— START OF RECORDS FOR THE TASK —

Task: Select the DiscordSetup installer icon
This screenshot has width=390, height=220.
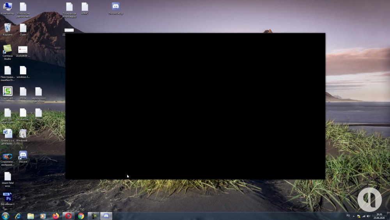Action: pyautogui.click(x=116, y=7)
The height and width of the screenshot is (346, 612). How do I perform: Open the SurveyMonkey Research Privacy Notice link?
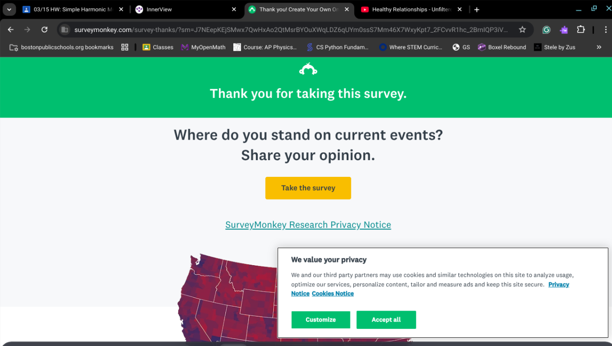308,225
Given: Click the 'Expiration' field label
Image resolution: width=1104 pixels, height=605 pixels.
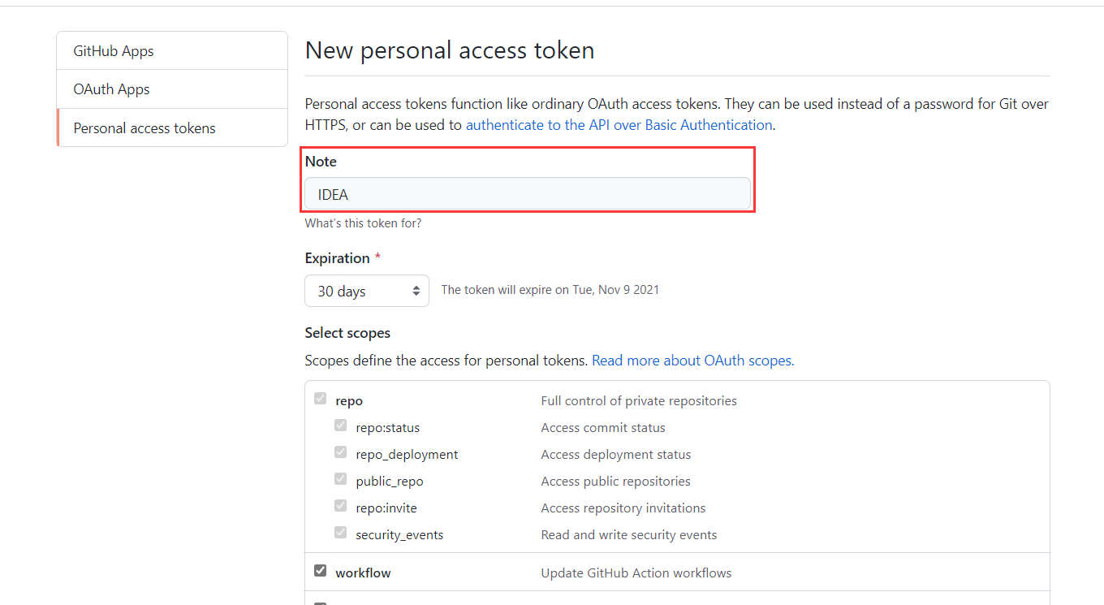Looking at the screenshot, I should point(337,258).
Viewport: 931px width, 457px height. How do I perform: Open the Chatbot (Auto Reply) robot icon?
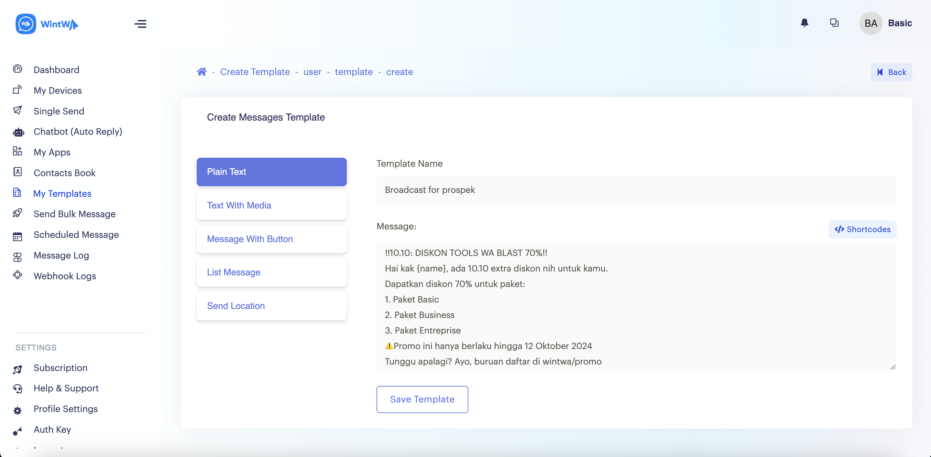18,132
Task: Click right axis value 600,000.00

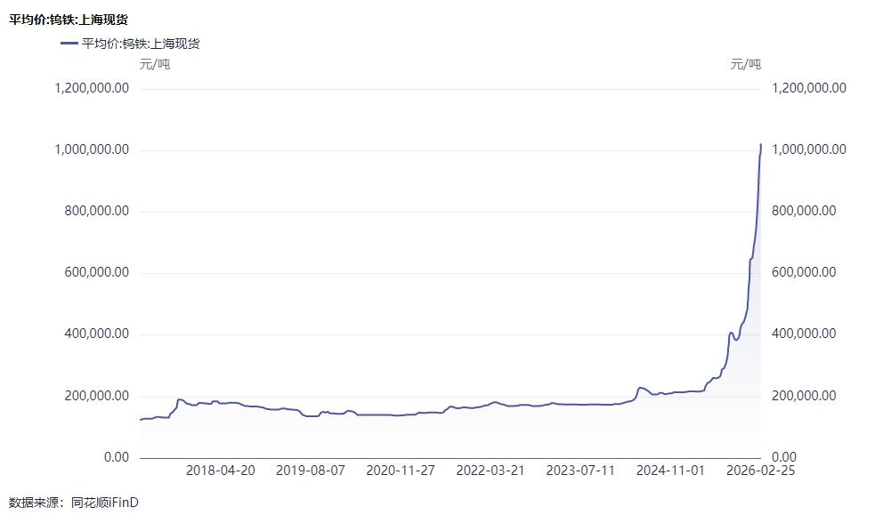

— END OF RECORDS FOR THE TASK —

Reproduce every line of the listing above word for word, and leave the pictures out of your copy.

Task: Select the DiscordSetup installer icon
This screenshot has width=390, height=220.
Action: pyautogui.click(x=116, y=7)
The height and width of the screenshot is (346, 612). How do I perform: Open the SurveyMonkey Research Privacy Notice link?
308,225
Given: Click the 'Expiration' field label
Image resolution: width=1104 pixels, height=605 pixels.
Looking at the screenshot, I should point(337,258).
Viewport: 931px width, 457px height. How do I perform: Open the Chatbot (Auto Reply) robot icon?
18,132
Task: Click right axis value 600,000.00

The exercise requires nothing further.